Capital Punishment in Singapore - Public Debate

Public Debate

Public debate in the Singaporean news media on the death penalty is almost non-existent, although the topic does occasionally get discussed in the midst of major, well-known criminal cases. Efforts to garner public opinion on the issue are rare, although it has been suggested that the population is influenced by the traditional Chinese view which held that harsh punishment deters crime and helps maintain social peace and harmony. In October 2007, Senior Minister of State for Law and Home Affairs Ho Peng Kee said in Parliament that "Certain of us may hold the view that the death penalty should be abolished. But in a survey done two years ago, reported in the Straits Times, 95% of Singaporeans feel that the death penalty should stay. This is something which has helped us to be safe and secure all these years and it is only reserved for a very few select offences."

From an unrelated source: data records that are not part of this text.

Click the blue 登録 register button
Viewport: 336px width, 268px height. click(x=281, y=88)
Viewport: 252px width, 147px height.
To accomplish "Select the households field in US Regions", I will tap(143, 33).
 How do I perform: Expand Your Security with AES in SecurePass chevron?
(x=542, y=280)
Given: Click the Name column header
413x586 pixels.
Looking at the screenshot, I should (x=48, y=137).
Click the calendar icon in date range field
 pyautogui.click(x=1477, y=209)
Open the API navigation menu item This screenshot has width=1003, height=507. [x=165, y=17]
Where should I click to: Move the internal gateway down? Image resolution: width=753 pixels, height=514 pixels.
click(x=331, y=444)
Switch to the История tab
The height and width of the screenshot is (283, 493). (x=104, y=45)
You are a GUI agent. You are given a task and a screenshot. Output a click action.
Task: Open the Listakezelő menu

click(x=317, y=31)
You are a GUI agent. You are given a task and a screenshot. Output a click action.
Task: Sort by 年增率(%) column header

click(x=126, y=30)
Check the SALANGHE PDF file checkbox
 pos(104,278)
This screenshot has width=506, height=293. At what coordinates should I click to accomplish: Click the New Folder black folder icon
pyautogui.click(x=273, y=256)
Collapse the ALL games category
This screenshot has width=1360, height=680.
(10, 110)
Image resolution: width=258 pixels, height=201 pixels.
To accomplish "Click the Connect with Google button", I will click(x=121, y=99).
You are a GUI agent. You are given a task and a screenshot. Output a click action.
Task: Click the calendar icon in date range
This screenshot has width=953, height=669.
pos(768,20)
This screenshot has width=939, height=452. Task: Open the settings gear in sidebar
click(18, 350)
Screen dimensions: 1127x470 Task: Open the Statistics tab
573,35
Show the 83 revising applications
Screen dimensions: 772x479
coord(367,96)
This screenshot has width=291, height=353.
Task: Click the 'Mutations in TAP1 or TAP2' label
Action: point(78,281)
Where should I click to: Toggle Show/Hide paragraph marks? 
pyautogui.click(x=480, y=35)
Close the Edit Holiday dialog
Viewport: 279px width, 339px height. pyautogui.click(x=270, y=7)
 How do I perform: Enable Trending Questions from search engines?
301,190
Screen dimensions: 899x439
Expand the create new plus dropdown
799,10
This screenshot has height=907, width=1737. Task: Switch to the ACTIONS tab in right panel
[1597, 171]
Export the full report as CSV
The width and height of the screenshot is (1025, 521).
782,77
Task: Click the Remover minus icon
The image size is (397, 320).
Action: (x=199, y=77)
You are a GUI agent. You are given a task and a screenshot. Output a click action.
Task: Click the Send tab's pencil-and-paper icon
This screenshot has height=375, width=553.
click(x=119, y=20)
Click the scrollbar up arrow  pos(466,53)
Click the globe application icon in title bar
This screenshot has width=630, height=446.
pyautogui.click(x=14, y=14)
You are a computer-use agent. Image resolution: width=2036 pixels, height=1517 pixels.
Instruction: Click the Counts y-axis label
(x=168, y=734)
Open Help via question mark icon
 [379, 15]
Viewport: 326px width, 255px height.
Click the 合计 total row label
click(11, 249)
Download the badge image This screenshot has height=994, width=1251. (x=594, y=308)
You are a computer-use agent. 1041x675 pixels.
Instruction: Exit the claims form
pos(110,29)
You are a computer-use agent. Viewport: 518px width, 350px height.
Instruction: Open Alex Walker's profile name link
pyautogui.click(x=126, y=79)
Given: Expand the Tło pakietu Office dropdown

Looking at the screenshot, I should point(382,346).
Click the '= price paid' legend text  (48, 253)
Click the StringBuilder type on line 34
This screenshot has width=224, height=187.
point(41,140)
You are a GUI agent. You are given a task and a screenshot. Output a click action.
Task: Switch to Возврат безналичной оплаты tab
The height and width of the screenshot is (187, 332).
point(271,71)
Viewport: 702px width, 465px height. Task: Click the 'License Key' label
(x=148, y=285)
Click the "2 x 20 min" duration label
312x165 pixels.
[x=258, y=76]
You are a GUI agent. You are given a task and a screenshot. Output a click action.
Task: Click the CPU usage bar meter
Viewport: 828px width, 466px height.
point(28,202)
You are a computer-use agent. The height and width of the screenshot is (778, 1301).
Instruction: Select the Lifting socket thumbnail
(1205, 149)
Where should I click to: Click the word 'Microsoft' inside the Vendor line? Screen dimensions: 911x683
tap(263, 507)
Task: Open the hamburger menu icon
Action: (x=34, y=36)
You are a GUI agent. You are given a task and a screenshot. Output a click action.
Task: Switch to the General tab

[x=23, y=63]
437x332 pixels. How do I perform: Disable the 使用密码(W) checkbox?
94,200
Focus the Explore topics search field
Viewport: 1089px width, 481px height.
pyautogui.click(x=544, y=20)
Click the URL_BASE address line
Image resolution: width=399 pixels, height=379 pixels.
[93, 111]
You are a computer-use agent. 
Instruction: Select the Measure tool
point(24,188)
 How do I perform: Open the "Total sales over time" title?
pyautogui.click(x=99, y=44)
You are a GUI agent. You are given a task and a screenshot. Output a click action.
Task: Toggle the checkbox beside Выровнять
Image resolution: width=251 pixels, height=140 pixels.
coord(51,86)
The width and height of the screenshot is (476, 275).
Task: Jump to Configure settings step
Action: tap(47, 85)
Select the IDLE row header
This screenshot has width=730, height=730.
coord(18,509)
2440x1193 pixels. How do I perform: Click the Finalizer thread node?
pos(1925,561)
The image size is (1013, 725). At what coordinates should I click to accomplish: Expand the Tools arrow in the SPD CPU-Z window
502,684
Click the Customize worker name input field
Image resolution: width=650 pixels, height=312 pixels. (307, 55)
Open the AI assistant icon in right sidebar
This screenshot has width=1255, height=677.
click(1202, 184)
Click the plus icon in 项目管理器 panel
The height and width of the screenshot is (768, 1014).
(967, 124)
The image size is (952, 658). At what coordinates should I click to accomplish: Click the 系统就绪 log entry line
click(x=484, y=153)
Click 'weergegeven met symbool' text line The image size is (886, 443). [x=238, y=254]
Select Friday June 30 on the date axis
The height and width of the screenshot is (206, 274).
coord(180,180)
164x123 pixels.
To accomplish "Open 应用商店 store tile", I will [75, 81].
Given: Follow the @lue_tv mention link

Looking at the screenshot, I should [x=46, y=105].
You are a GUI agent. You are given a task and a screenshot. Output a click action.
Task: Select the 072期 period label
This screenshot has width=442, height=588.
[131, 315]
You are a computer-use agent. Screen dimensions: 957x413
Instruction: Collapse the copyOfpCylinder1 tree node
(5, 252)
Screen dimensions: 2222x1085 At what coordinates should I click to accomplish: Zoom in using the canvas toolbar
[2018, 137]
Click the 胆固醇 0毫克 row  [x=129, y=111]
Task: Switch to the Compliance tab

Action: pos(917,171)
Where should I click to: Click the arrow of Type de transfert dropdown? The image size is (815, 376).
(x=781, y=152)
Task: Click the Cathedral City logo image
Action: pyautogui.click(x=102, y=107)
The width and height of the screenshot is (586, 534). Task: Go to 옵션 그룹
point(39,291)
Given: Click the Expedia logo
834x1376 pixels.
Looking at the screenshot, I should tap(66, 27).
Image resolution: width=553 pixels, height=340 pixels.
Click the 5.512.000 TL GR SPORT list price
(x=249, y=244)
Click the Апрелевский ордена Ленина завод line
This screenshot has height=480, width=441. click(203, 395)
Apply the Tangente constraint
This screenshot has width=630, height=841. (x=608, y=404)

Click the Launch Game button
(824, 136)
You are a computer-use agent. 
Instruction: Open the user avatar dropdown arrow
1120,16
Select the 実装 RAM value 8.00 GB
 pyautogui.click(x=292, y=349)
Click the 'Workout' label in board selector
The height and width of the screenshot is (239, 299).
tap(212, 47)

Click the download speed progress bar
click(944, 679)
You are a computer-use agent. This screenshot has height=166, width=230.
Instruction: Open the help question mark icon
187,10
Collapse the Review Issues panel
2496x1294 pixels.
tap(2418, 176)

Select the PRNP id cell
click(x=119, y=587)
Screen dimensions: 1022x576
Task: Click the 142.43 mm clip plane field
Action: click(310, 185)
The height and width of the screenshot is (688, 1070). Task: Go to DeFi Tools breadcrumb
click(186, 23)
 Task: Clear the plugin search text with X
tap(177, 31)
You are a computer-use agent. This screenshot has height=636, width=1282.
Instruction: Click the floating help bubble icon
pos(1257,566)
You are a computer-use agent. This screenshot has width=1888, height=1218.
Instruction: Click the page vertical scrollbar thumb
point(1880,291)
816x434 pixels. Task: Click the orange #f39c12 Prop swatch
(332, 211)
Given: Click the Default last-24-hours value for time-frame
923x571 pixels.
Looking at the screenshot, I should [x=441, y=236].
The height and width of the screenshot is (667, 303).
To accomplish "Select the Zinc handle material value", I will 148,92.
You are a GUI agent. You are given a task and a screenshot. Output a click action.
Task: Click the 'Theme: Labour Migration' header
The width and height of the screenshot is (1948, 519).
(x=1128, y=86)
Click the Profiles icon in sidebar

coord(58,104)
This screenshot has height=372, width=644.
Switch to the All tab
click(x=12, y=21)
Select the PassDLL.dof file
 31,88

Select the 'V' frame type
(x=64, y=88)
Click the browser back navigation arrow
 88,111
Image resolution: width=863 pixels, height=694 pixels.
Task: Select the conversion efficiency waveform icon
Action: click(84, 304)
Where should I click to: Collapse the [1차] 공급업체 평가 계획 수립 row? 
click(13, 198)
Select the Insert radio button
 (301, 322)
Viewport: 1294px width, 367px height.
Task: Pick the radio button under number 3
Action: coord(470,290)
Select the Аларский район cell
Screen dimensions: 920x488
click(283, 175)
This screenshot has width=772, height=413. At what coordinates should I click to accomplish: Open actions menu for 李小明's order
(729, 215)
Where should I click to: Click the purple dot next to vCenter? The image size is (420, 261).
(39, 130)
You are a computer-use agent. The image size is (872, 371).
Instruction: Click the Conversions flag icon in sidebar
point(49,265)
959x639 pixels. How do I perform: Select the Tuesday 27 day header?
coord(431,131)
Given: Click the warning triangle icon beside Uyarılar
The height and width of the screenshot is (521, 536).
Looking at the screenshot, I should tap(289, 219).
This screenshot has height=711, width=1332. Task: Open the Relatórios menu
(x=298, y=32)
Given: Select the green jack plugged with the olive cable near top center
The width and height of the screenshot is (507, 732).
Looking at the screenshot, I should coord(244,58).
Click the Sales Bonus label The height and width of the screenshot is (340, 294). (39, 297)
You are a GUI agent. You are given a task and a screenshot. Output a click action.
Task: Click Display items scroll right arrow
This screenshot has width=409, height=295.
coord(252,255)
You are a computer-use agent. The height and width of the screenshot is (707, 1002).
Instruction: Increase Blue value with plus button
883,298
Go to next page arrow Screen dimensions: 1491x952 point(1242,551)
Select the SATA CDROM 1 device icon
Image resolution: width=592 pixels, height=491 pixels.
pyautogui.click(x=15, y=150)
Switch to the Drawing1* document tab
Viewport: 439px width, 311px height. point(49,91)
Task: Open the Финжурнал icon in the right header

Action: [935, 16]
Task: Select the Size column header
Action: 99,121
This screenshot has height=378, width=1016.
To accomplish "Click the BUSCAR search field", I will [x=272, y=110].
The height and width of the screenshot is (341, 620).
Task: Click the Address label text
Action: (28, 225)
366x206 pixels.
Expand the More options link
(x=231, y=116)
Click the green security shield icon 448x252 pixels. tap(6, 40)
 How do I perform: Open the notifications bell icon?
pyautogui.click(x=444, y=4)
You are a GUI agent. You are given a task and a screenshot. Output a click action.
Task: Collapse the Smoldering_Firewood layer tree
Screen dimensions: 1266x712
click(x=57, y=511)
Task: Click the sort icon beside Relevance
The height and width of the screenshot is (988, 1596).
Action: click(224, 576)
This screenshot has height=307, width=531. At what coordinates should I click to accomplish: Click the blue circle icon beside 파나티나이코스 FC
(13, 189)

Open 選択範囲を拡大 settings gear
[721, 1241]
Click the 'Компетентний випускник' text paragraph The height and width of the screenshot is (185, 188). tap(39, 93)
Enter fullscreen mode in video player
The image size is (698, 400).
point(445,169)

Joshua Benjamin Jeyaretnam, a former Member of Parliament in Singapore, was reportedly only given a few minutes to speak in Parliament on the issue before his comments were rebutted by Ho Peng Kee, Minister of State for Law and Home Affairs.

Few other opposition members in parliament would bring up the issue, which may be reflective of a population generally indifferent to the matter.

Before the hanging of Shanmugam Murugesu, a three-hour vigil was held on 6 May 2005. The organisers of the event at the Furama Hotel said it was the first such public gathering organised solely by members of the public against the death penalty in Singapore. Murugesu had been arrested after being caught in possession of six packets containing just over 1 kg of cannabis after returning from Malaysia. He admitted knowledge of one of the packets, which contained 300 g, but not the other five. The event went unreported on the partially state-owned media and the police shut down an open microphone session just as the first person began to speak.

After the hanging of Van Tuong Nguyen, a Vietnamese-Australian from Melbourne, on 2 December 2005, Sister Susan Chia, province leader of the Good Shepherd Sisters in Singapore, declared that "The death penalty is cruel, inhumane and it violates the right to life." Chia and several other nuns comforted Nguyen's mother two weeks before his execution for heroin trafficking.

Singapore's death penalty laws have drawn comments in the media. For example, science fiction author William Gibson, while a journalist, wrote a travel piece on Singapore that he sarcastically titled "Disneyland with the Death Penalty."

In 2010 British author Alan Shadrake published his book Once a Jolly Hangman: Singapore Justice in the Dock, which was critical of the Singapore judicial system. Shadrake was arrested whilst promoting the book in Singapore and later sentenced to six weeks in prison for contempt of court. He is also charged with criminal defamation. The case attracted worldwide attention, putting the Singapore legal system in the spotlight. Shadrake apologised to the court if he had offended the sensitivities of the judiciary and did not mean to undermine the judges or the judiciary, but stood by his book, apart from one small mistake. My so-called apology was to merely point out that my book was sub-titled Singapore Justice in the Dock - NOT Singapore Judiciary in the Dock. I did not 'apologise' at all and welcomed the prison sentence which drew even more attention to the real issues. The many cases I exposed where various judges sentenced some accused to death despite dubious, suspect evidence concocted by the police and their informers while others with powerful countries behind them had their charges inexplicably reduced to a non-hanging offence. But Judge Loh completely ignored the evidence I produced in Once a Jolly Hangman even though he claimed to have read it from cover to cover. This proved again that the judiciary is not independent from the executive - a fact which the International Bar Association ably pointed out in its 2008 report on Singapore - and that the judicary has to do the governments bidding when it suits them. The judge, Quentin Loh, dismissed his apology as "nothing more than a tactical ploy in court to obtain a reduced sentence". Shadrake's conviction for scandalizing the court was upheld by the Court of Appeal.